PROVIDED ENTRIES Start Marker
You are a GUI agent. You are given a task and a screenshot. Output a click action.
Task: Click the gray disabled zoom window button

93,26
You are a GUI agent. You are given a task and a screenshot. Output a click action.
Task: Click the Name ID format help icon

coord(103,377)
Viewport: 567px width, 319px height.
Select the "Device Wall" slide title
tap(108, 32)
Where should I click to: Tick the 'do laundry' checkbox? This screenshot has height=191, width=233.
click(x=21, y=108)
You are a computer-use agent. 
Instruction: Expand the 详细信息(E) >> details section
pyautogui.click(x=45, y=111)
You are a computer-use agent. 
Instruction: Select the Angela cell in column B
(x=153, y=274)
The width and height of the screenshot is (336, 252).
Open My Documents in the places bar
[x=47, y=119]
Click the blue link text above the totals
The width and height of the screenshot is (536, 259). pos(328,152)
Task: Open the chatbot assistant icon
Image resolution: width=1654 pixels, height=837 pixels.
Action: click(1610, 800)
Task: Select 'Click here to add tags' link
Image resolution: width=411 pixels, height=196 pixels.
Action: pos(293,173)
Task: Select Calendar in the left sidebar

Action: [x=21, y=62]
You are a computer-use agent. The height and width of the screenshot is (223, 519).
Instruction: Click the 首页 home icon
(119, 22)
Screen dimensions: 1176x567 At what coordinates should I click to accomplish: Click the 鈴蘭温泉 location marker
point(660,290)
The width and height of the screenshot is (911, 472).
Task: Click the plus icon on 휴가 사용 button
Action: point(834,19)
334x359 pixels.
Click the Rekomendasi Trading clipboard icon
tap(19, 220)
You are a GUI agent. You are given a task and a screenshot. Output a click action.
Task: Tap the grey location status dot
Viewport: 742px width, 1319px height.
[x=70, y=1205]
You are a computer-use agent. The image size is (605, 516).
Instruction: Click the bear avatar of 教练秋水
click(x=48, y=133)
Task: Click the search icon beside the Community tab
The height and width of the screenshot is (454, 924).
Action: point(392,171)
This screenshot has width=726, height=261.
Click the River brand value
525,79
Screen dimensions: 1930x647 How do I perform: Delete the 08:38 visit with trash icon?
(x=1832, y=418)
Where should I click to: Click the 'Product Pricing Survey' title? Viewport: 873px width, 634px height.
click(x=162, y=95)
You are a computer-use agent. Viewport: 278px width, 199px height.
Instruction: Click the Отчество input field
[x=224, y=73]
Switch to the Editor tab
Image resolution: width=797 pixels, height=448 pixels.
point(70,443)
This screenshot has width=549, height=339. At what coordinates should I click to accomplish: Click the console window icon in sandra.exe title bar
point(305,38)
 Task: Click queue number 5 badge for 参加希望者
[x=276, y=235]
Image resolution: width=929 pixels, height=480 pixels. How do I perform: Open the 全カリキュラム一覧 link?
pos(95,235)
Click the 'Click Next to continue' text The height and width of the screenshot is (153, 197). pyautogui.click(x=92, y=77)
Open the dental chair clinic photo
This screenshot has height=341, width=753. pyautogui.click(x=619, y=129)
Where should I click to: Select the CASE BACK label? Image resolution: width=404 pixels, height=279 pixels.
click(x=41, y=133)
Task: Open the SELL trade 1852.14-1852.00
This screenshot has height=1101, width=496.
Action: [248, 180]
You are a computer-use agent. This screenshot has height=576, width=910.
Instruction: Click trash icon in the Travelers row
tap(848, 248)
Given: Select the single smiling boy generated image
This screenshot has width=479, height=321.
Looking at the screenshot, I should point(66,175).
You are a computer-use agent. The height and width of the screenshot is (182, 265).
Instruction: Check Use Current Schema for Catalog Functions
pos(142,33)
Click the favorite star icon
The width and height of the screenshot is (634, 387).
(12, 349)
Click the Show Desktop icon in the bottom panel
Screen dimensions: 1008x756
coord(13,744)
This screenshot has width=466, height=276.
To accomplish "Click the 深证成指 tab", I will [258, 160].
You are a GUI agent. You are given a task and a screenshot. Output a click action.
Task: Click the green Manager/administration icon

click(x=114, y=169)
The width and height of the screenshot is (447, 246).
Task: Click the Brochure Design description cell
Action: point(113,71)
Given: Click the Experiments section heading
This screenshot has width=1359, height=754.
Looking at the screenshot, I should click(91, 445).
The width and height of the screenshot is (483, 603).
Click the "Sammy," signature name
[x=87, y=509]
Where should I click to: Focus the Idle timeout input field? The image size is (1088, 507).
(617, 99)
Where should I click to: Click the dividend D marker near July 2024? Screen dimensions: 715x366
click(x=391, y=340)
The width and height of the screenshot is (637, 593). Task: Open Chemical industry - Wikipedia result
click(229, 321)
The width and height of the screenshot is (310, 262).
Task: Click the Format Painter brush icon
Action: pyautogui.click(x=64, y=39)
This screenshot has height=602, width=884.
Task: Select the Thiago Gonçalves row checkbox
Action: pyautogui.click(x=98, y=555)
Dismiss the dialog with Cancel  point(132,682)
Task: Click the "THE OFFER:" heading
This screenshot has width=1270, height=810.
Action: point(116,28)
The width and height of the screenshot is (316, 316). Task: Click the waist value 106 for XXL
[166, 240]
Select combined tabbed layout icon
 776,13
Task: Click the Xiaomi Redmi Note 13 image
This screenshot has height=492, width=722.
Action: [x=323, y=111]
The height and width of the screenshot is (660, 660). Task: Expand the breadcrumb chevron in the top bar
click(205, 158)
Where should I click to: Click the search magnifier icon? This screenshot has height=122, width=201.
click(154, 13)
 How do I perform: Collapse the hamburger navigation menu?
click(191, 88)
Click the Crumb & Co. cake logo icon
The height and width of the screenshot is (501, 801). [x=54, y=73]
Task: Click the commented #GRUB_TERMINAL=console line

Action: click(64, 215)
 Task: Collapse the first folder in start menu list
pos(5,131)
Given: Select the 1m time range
PROVIDED ENTRIES End Marker
YOUR TASK: The full set of records above is to be printed again verbatim.

TASK RESULT:
You are a GUI agent. You are given a task and a screenshot. Output a click action.
Task: Click the gray disabled zoom window button

93,26
You are a GUI agent. You are given a task and a screenshot. Output a click action.
Task: Click the Name ID format help icon

coord(103,377)
Viewport: 567px width, 319px height.
Select the "Device Wall" slide title
tap(108, 32)
Where should I click to: Tick the 'do laundry' checkbox? This screenshot has height=191, width=233.
click(x=21, y=108)
You are a computer-use agent. 
Instruction: Expand the 详细信息(E) >> details section
pyautogui.click(x=45, y=111)
You are a computer-use agent. 
Instruction: Select the Angela cell in column B
(x=153, y=274)
The width and height of the screenshot is (336, 252).
Open My Documents in the places bar
[x=47, y=119]
Click the blue link text above the totals
The width and height of the screenshot is (536, 259). pos(328,152)
Task: Open the chatbot assistant icon
Image resolution: width=1654 pixels, height=837 pixels.
Action: click(1610, 800)
Task: Select 'Click here to add tags' link
Image resolution: width=411 pixels, height=196 pixels.
Action: pos(293,173)
Task: Select Calendar in the left sidebar

Action: [x=21, y=62]
You are a computer-use agent. The height and width of the screenshot is (223, 519).
Instruction: Click the 首页 home icon
(119, 22)
Screen dimensions: 1176x567 At what coordinates should I click to accomplish: Click the 鈴蘭温泉 location marker
point(660,290)
The width and height of the screenshot is (911, 472).
Task: Click the plus icon on 휴가 사용 button
Action: point(834,19)
334x359 pixels.
Click the Rekomendasi Trading clipboard icon
tap(19, 220)
You are a GUI agent. You are given a task and a screenshot. Output a click action.
Task: Tap the grey location status dot
Viewport: 742px width, 1319px height.
[x=70, y=1205]
You are a computer-use agent. The image size is (605, 516).
Instruction: Click the bear avatar of 教练秋水
click(x=48, y=133)
Task: Click the search icon beside the Community tab
The height and width of the screenshot is (454, 924).
Action: point(392,171)
This screenshot has width=726, height=261.
Click the River brand value
525,79
Screen dimensions: 1930x647 How do I perform: Delete the 08:38 visit with trash icon?
(x=1832, y=418)
Where should I click to: Click the 'Product Pricing Survey' title? Viewport: 873px width, 634px height.
click(x=162, y=95)
You are a computer-use agent. Viewport: 278px width, 199px height.
Instruction: Click the Отчество input field
[x=224, y=73]
Switch to the Editor tab
Image resolution: width=797 pixels, height=448 pixels.
point(70,443)
This screenshot has width=549, height=339. At what coordinates should I click to accomplish: Click the console window icon in sandra.exe title bar
point(305,38)
 Task: Click queue number 5 badge for 参加希望者
[x=276, y=235]
Image resolution: width=929 pixels, height=480 pixels. How do I perform: Open the 全カリキュラム一覧 link?
pos(95,235)
Click the 'Click Next to continue' text The height and width of the screenshot is (153, 197). pyautogui.click(x=92, y=77)
Open the dental chair clinic photo
This screenshot has height=341, width=753. pyautogui.click(x=619, y=129)
Where should I click to: Select the CASE BACK label? Image resolution: width=404 pixels, height=279 pixels.
click(x=41, y=133)
Task: Open the SELL trade 1852.14-1852.00
This screenshot has height=1101, width=496.
Action: [248, 180]
You are a computer-use agent. This screenshot has height=576, width=910.
Instruction: Click trash icon in the Travelers row
tap(848, 248)
Given: Select the single smiling boy generated image
This screenshot has width=479, height=321.
Looking at the screenshot, I should point(66,175).
You are a computer-use agent. The height and width of the screenshot is (182, 265).
Instruction: Check Use Current Schema for Catalog Functions
pos(142,33)
Click the favorite star icon
The width and height of the screenshot is (634, 387).
(12, 349)
Click the Show Desktop icon in the bottom panel
Screen dimensions: 1008x756
coord(13,744)
This screenshot has width=466, height=276.
To accomplish "Click the 深证成指 tab", I will [258, 160].
You are a GUI agent. You are given a task and a screenshot. Output a click action.
Task: Click the green Manager/administration icon

click(x=114, y=169)
The width and height of the screenshot is (447, 246).
Task: Click the Brochure Design description cell
Action: point(113,71)
Given: Click the Experiments section heading
This screenshot has width=1359, height=754.
Looking at the screenshot, I should click(91, 445).
The width and height of the screenshot is (483, 603).
Click the "Sammy," signature name
[x=87, y=509]
Where should I click to: Focus the Idle timeout input field? The image size is (1088, 507).
(617, 99)
Where should I click to: Click the dividend D marker near July 2024? Screen dimensions: 715x366
click(x=391, y=340)
The width and height of the screenshot is (637, 593). Task: Open Chemical industry - Wikipedia result
click(229, 321)
The width and height of the screenshot is (310, 262).
Task: Click the Format Painter brush icon
Action: pyautogui.click(x=64, y=39)
This screenshot has height=602, width=884.
Task: Select the Thiago Gonçalves row checkbox
Action: pyautogui.click(x=98, y=555)
Dismiss the dialog with Cancel  point(132,682)
Task: Click the "THE OFFER:" heading
This screenshot has width=1270, height=810.
Action: point(116,28)
The width and height of the screenshot is (316, 316). Task: Click the waist value 106 for XXL
[166, 240]
Select combined tabbed layout icon
 776,13
Task: Click the Xiaomi Redmi Note 13 image
This screenshot has height=492, width=722.
Action: [x=323, y=111]
The height and width of the screenshot is (660, 660). Task: Expand the breadcrumb chevron in the top bar
click(205, 158)
Where should I click to: Click the search magnifier icon? This screenshot has height=122, width=201.
click(154, 13)
 How do I perform: Collapse the hamburger navigation menu?
click(191, 88)
Click the Crumb & Co. cake logo icon
The height and width of the screenshot is (501, 801). [x=54, y=73]
Task: Click the commented #GRUB_TERMINAL=console line

Action: click(64, 215)
 Task: Collapse the first folder in start menu list
pos(5,131)
Given: Select the 1m time range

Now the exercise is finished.